From a NY Times article: "I don't believe in dynastic wealth," Warren Buffett said, calling those who grow up in wealthy circumstances "members of the lucky sperm club."Buffett has written several times of his belief that, in a market economy, the rich earn outsized rewards for their talents:
“ A market economy creates some lopsided payoffs to participants. The right endowment of vocal chords, anatomical structure, physical strength, or mental powers can produce enormous piles of claim checks (stocks, bonds, and other forms of capital) on future national output. Proper selection of ancestors similarly can result in lifetime supplies of such tickets upon birth. If zero real investment returns diverted a bit greater portion of the national output from such stockholders to equally worthy and hardworking citizens lacking jackpot-producing talents, it would seem unlikely to pose such an insult to an equitable world as to risk Divine Intervention. ”
His children will not inherit a significant proportion of his wealth. These actions are consistent with statements he has made in the past indicating his opposition to the transfer of great fortunes from one generation to the next. Buffett once commented, "I want to give my kids just enough so that they would feel that they could do anything, but not so much that they would feel like doing nothing".
In 2006, he auctioned his 2001 Lincoln Town Car on eBay to raise money for Girls, Inc.
In 2007, he auctioned a luncheon with himself that raised a final bid of $650,100 for a charity.
In 2006, he announced a plan to give away his fortune to charity, with 83% of it going to the Bill & Melinda Gates Foundation. In June 2006, Buffett gave approximately 10 million Berkshire Hathaway Class B shares to the Bill & Melinda Gates Foundation (worth approximately US$30.7 billion as of 23 June 2006)making it the largest charitable donation in history and Buffett one of the leaders in the philanthrocapitalism revolution.The foundation will receive 5% of the total donation on an annualised basis each July, beginning in 2006. Buffett also will join the board of directors of the Gates Foundation, although he does not plan to be actively involved in the foundation's investments.

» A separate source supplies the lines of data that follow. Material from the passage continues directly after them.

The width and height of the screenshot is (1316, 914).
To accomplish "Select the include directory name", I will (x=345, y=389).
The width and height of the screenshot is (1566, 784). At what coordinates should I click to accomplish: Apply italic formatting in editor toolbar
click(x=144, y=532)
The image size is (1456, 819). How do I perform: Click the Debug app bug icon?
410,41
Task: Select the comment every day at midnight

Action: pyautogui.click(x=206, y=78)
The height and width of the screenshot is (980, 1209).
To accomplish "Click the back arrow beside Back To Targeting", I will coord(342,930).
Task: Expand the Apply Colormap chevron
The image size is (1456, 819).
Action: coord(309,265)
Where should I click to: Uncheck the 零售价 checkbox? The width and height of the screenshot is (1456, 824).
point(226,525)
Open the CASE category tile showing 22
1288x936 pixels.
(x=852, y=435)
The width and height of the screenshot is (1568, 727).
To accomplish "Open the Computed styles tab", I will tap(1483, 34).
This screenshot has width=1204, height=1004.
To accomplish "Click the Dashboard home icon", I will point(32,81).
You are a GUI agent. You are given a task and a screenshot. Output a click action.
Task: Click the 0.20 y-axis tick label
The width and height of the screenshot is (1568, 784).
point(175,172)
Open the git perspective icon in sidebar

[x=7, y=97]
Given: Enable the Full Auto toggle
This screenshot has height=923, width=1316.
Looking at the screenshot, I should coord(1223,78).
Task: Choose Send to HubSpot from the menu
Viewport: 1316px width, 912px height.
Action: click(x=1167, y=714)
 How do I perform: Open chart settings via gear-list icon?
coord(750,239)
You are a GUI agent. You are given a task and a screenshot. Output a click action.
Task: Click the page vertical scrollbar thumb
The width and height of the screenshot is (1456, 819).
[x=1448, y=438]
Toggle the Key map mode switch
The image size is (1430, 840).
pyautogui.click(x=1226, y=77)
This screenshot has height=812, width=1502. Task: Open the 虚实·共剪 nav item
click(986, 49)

This is a significant shift from previous statements Buffett has made, having stated that most of his fortune would pass to his Buffett Foundation. The bulk of the estate of his wife, valued at $2.6 billion, went to that foundation when she died in 2004.
He also pledged $50-million to the Nuclear Threat Initiative, in Washington, where he has served as an adviser since 2002.
On 27 June 2008, Zhao Danyang, a general manager at Pure Heart China Growth Investment Fund, won the 2008 5-day online "Power Lunch with Warren Buffett" charity auction with a bid of $2,110,100. Auction proceeds benefit the San Francisco Glide Foundation.